Asus VN279QLB, 69 cm (27"), LED, AMVA-Panel, MHL, Lautsprecher, 2x HDMI bei notebooksbilliger.de


Oder dank der guten ÜBersicht villeicht sogar 29 Zoll?

AOC q2963Pm, 73,7cm (29"), LED-Monitor, IPS-Panel, 21:9 Format, MHL, DisplayPort bei notebooksbilliger.de


Reichen sonst villeicht sogar 24 Zoll? Der wurde mir sonst auch empfohlen 
Dell U2414H, 61 cm (24\"), LED, IPS-Panel, Pivot, USB-Hub, 2x HDMI bei notebooksbilliger.de


----------



## Painkiller (5. Juni 2014)

*AW: Monitor 27 oder 24 Zoll IPS/Tn/AMVA+???*

Ob 24" oder 27" musst du selbst wissen.  Wichtig ist hier vor allem der Sitzabstand! 

Der genannte Dell U2414H ist auf jeden Fall ein super Gerät. Genau so wie der Asus VN279QLB. 



> Was ist ein AMVA+ Pannel ???


Das AMVA+ Panel ist eine weiterentwickelte Variante des MVA-Panels. Im  direkten Vergleich der beiden (AMVA+ und MVA) bietet ersteres einen  höheren Kontrastwert, und einen sehr guten Blickwinkel. 

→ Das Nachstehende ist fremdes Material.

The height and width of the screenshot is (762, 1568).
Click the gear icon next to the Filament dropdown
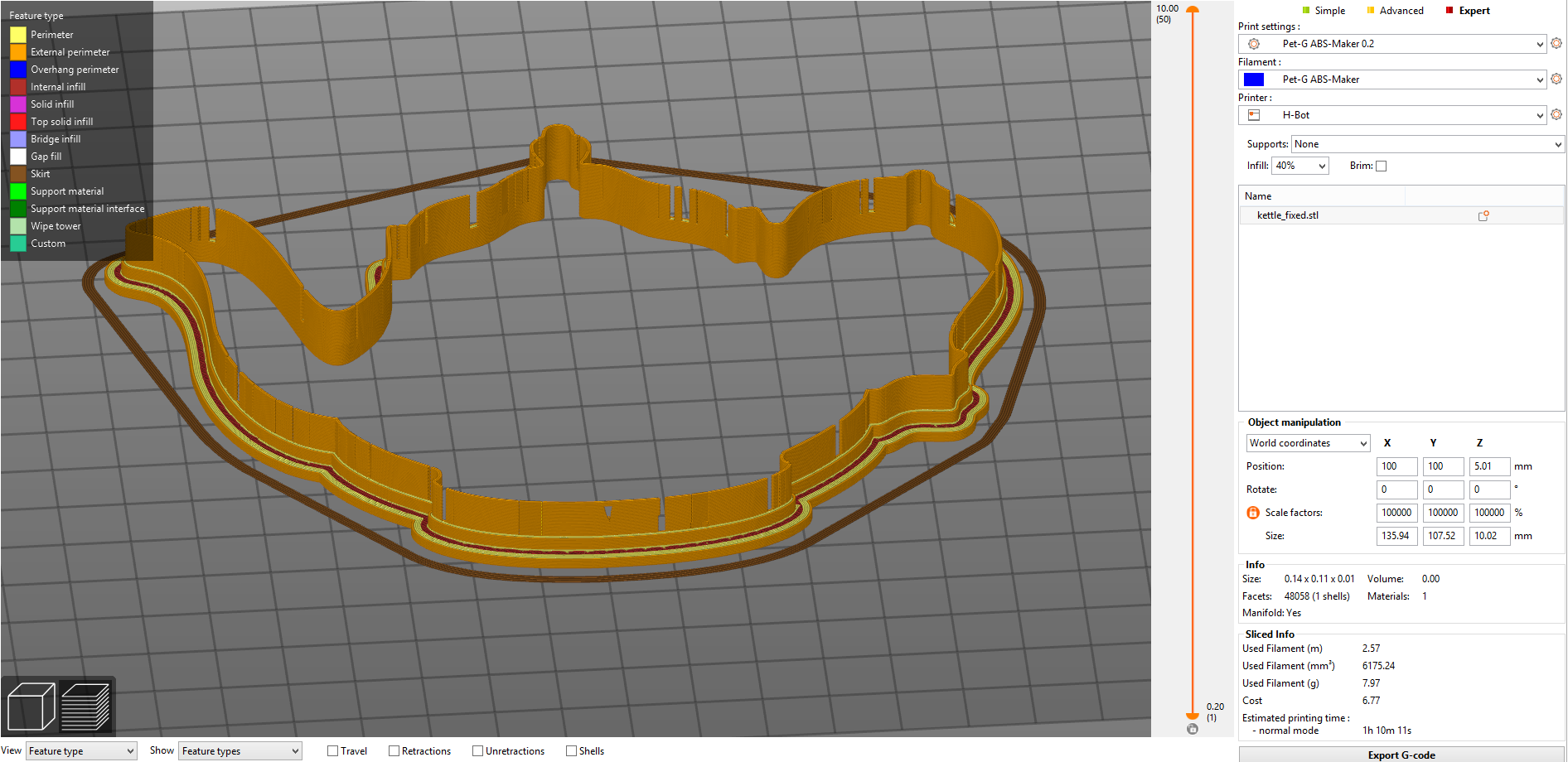(1556, 80)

Wenn du allerdings einen reinen Gaming Monitor suchst, dann wären die beiden Asus-Geräte eher was für dich:
http://geizhals.at/de/asus-vg278he-90lme6001t510n1c-a807004.html
ASUS VG248QE, 24" (90LMGG001Q022B1C) Preisvergleich | Geizhals Deutschland

Farblich sehen sie aber gegen ein IPS/VA Panel kein Land.


----------



## Brexzidian7794 (5. Juni 2014)

*AW: Monitor 27 oder 24 Zoll IPS/Tn/AMVA+???*

Ich würde nicht blind einen Monitor kaufen egal welcher Paneltyp es hat.Lieber vorher re*cher*chie*ren und die Test dazu lesen und dann noch darauf achten auf ergonomie.Wie gesagt, ist egal was für du für einen Paneltyp entscheiden tust.Entscheidend ist ob der verwendete Paneltyp schlieren,ghosting oder input lags verursacht.Vorallem für Gamer wichtig.Und was die größe des Panels angeht,hängt von den Platzverhältnisse ab.
Wie groß ist dein Tisch?Wie weit oder nah sitzt du am Monitor? Danach richtet sich auch die größe des Panels.


----------



## Lomica (5. Juni 2014)

*AW: Monitor 27 oder 24 Zoll IPS/Tn/AMVA+???*

Platz hab ich genug. Habe mir gerade mal die Mühe gemacht und Pappe in den Jeweiligen Formaten aufgestellt und werde wohl 27 zoll nehmen.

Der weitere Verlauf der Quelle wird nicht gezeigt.